Kerry Kirschner, executive director of the Argus Foundation, wrote to City Manager Bob Bartolotta and city commissioners Sept. 9 after hearing from Sarasota construction companies that believed they were being shut out from bidding on the garage project.
Kirschner cited three stipulations in the request-for-proposal (RFP) that local companies said discounted them:
• A minimum of five similar projects, two with a government agency, during the past 10 years.
• The architect and engineer must have worked on three different parking structures, two of which must be of similar scope and size in Florida.
• A minimum of three different design/build projects involving concrete parking structures in Florida.
(Design/build indicates a single company will design and build the structure, instead of two, separate companies.)
“As we struggle as a community with the economic difficulties faced by so many, we would hope that you would consider giving our local businesses and employees the opportunity of productive labor,” Kirschner wrote.

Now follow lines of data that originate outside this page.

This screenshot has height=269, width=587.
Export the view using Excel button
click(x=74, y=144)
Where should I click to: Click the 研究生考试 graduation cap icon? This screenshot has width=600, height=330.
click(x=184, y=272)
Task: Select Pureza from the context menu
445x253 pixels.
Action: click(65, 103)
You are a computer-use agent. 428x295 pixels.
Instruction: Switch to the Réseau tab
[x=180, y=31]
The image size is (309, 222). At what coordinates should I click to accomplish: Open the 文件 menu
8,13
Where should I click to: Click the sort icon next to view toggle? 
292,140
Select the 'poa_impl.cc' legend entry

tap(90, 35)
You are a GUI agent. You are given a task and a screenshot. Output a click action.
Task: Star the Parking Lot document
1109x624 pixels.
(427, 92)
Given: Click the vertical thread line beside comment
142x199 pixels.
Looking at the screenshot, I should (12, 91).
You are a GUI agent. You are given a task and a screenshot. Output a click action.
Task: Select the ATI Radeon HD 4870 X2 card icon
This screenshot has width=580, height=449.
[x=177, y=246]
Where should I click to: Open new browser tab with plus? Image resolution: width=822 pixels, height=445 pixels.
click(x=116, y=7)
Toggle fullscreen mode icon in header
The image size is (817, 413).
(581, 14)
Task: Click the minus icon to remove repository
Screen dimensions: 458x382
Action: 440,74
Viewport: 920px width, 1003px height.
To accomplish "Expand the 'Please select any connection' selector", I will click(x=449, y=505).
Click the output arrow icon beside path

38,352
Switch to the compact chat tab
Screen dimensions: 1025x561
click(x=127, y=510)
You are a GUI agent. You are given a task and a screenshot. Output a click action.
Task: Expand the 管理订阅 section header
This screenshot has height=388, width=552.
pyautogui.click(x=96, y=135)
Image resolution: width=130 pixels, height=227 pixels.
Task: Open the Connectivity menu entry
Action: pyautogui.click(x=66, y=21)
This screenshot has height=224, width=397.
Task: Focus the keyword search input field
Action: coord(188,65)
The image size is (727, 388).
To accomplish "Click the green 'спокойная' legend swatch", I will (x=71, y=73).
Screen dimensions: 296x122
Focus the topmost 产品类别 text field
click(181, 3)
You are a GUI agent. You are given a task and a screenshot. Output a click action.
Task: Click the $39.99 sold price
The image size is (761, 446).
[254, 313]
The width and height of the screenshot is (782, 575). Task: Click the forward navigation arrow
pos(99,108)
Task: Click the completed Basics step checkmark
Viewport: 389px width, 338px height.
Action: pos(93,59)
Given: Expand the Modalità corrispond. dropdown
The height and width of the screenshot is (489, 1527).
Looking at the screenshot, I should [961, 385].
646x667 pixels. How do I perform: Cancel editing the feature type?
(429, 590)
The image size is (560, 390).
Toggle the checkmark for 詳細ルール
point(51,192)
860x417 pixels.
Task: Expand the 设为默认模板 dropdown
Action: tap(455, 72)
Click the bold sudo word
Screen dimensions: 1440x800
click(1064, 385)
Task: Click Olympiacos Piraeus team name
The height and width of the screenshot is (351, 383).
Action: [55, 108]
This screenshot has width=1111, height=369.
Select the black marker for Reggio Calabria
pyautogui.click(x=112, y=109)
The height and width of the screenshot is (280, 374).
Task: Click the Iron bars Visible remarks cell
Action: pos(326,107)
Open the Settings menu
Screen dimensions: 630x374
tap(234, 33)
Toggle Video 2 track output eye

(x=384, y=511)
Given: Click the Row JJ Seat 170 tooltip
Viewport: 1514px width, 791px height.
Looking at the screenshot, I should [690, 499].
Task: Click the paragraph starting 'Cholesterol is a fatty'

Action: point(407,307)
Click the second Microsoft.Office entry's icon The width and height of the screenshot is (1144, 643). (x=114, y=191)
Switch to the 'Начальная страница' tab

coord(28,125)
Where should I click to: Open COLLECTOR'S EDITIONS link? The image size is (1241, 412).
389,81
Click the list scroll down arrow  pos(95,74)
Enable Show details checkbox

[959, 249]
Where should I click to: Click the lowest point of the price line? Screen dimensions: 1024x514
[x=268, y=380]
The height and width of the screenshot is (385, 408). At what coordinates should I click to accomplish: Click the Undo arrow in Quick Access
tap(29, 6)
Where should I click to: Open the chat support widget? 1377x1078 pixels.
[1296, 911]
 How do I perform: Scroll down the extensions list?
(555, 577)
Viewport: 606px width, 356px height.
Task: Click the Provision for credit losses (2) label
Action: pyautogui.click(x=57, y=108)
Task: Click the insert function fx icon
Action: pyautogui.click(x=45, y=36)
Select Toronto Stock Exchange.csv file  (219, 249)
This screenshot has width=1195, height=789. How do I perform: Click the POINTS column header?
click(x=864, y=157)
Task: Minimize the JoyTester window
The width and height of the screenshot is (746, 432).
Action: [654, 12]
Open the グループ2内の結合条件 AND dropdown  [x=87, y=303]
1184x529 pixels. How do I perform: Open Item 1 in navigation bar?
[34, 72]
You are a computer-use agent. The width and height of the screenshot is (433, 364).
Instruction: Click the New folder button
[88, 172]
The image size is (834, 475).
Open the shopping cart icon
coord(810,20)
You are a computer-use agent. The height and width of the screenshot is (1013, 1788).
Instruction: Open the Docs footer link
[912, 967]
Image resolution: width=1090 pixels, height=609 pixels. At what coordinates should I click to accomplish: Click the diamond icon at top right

Two days later, the city changed the first two requirements to:
• A minimum of three projects with structured parking, one of which must be with a public entity, during the past 10 years.
• The architect and engineer must have worked on three different parking structures in Florida.
Kirschner reviewed the changes with a couple of contractors, and they said the revisions would allow them to bid on the project.
“My purpose was to let local companies bid on this,” Kirschner said. “This was an issue of fairness.”
Steve Stancel, the garage project manager, said the city’s objective in writing the original requirements was simply to make sure the construction company had experience.
“We have a very tight time frame — starting in April and ending before season begins,” Stancel said. “We did another look and made some changes, and we feel that it’s a good compromise.”
The change may help quell rumors in the Sarasota developers’ community that the city wants Orlando developer Finfrock Construction to win the contract and that the city received help writing the requirements from Finfrock, which has built about 130 parking garages across the state.
“That’s not the case at all,” said Stancel. “Finfrock did come to meet with us before the RFP went out, but we also met with four other contractors.”
Stancel said such meetings are not unusual and that talking to experts is just part of the city’s effort to do its due-diligence process.